Data shown Start Marker

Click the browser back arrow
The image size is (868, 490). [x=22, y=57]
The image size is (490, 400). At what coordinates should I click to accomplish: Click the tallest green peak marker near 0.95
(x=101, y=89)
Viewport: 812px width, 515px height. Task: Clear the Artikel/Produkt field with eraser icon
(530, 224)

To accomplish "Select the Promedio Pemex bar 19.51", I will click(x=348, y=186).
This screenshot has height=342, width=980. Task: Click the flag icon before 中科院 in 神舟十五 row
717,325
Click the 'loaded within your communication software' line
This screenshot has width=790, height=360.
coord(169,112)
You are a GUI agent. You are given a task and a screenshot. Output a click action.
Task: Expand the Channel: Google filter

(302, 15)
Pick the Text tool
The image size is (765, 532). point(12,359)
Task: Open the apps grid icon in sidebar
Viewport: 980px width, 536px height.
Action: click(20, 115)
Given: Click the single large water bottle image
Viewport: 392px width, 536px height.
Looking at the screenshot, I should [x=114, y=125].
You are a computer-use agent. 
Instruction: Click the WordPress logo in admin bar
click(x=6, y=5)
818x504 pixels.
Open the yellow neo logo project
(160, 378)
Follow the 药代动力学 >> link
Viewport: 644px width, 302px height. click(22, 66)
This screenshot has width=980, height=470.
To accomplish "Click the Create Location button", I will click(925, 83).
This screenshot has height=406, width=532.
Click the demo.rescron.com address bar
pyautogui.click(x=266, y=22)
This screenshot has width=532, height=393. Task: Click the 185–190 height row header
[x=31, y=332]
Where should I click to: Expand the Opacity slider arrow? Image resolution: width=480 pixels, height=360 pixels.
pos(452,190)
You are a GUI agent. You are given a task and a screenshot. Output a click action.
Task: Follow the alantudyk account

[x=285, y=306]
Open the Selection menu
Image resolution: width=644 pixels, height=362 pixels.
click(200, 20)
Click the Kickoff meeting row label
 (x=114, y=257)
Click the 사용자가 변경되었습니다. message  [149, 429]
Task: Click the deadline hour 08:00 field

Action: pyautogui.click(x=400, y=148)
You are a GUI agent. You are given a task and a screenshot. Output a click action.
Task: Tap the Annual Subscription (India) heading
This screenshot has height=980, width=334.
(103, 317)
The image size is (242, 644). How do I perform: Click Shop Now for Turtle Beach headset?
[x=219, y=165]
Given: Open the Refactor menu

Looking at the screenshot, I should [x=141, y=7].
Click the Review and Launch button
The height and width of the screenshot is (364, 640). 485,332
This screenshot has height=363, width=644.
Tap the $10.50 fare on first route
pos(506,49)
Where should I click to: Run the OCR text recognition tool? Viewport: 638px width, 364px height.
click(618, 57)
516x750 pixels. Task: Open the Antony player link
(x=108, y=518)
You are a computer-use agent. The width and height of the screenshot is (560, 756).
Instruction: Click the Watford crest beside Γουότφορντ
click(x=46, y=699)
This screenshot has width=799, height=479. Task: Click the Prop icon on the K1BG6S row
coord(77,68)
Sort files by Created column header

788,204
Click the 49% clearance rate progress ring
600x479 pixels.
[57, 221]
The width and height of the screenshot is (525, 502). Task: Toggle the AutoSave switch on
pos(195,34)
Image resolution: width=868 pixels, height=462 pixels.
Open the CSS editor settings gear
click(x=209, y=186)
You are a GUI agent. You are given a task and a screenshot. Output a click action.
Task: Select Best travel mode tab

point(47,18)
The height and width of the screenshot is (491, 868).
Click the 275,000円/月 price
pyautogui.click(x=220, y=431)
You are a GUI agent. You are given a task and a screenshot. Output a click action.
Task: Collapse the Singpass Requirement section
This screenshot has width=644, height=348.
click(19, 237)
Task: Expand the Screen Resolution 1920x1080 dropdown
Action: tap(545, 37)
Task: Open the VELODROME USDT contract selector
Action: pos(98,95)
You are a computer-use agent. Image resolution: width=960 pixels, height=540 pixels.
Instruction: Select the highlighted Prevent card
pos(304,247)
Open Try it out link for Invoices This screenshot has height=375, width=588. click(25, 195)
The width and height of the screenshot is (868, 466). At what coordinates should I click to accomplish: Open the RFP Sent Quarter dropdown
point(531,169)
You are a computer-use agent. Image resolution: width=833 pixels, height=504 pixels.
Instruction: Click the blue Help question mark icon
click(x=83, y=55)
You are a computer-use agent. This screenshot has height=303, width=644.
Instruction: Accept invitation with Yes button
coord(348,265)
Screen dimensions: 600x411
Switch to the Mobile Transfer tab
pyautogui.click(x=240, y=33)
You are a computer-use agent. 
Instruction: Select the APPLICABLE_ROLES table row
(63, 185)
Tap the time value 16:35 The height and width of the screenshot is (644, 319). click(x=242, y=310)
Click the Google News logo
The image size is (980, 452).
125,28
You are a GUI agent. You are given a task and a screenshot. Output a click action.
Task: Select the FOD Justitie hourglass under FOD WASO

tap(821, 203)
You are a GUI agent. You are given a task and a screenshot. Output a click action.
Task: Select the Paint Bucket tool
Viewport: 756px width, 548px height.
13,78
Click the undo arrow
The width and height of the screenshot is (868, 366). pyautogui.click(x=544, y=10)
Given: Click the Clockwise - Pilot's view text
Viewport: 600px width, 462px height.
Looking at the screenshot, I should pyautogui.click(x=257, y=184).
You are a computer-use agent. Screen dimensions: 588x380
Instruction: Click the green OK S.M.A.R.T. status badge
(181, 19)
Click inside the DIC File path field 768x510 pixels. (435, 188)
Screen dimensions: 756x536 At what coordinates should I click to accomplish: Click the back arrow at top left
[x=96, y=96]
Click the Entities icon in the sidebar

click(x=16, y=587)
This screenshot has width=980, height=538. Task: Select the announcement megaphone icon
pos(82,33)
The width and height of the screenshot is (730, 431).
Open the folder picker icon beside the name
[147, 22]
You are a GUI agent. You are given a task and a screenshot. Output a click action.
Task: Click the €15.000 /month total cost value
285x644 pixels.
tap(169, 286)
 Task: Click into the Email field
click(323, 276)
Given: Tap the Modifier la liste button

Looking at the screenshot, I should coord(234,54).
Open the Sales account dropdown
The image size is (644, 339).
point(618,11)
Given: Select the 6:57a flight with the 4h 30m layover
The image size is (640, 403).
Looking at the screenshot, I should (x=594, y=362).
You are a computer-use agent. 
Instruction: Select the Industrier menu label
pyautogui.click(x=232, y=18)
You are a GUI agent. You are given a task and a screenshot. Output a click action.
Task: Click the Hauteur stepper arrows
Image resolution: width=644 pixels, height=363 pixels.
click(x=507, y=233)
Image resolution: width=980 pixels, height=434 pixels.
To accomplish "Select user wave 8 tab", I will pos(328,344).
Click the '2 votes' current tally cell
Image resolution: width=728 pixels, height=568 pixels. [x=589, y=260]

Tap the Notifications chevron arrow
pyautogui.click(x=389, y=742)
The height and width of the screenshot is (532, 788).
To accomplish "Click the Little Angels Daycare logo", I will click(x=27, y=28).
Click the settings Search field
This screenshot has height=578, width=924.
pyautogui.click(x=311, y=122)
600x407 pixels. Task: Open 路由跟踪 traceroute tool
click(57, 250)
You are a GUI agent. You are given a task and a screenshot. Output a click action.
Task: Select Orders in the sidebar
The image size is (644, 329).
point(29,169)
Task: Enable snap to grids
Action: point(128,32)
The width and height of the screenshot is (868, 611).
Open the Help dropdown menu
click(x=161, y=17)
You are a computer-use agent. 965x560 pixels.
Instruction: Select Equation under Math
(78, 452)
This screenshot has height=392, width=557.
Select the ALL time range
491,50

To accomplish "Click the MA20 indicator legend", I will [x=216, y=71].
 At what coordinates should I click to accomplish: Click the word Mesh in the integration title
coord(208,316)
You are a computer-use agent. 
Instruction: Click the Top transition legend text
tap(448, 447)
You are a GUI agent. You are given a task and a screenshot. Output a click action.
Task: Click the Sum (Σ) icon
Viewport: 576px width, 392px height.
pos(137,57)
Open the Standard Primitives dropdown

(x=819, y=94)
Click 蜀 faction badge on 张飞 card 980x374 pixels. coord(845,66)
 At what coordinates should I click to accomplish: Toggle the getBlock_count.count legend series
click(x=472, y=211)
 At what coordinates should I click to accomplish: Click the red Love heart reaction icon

Data shown End Marker

Directions for this task:
Looking at the data above, return every line from the one with "Task: Collapse the" down to the one with "Click inside the", exactly and inclusively.

Exercise output:
Task: Collapse the Singpass Requirement section
This screenshot has width=644, height=348.
click(19, 237)
Task: Expand the Screen Resolution 1920x1080 dropdown
Action: tap(545, 37)
Task: Open the VELODROME USDT contract selector
Action: pos(98,95)
You are a computer-use agent. Image resolution: width=960 pixels, height=540 pixels.
Instruction: Select the highlighted Prevent card
pos(304,247)
Open Try it out link for Invoices This screenshot has height=375, width=588. click(25, 195)
The width and height of the screenshot is (868, 466). At what coordinates should I click to accomplish: Open the RFP Sent Quarter dropdown
point(531,169)
You are a computer-use agent. Image resolution: width=833 pixels, height=504 pixels.
Instruction: Click the blue Help question mark icon
click(x=83, y=55)
You are a computer-use agent. This screenshot has height=303, width=644.
Instruction: Accept invitation with Yes button
coord(348,265)
Screen dimensions: 600x411
Switch to the Mobile Transfer tab
pyautogui.click(x=240, y=33)
You are a computer-use agent. 
Instruction: Select the APPLICABLE_ROLES table row
(63, 185)
Tap the time value 16:35 The height and width of the screenshot is (644, 319). click(x=242, y=310)
Click the Google News logo
The image size is (980, 452).
125,28
You are a GUI agent. You are given a task and a screenshot. Output a click action.
Task: Select the FOD Justitie hourglass under FOD WASO

tap(821, 203)
You are a GUI agent. You are given a task and a screenshot. Output a click action.
Task: Select the Paint Bucket tool
Viewport: 756px width, 548px height.
13,78
Click the undo arrow
The width and height of the screenshot is (868, 366). pyautogui.click(x=544, y=10)
Given: Click the Clockwise - Pilot's view text
Viewport: 600px width, 462px height.
Looking at the screenshot, I should pyautogui.click(x=257, y=184).
You are a computer-use agent. Screen dimensions: 588x380
Instruction: Click the green OK S.M.A.R.T. status badge
(181, 19)
Click inside the DIC File path field 768x510 pixels. (435, 188)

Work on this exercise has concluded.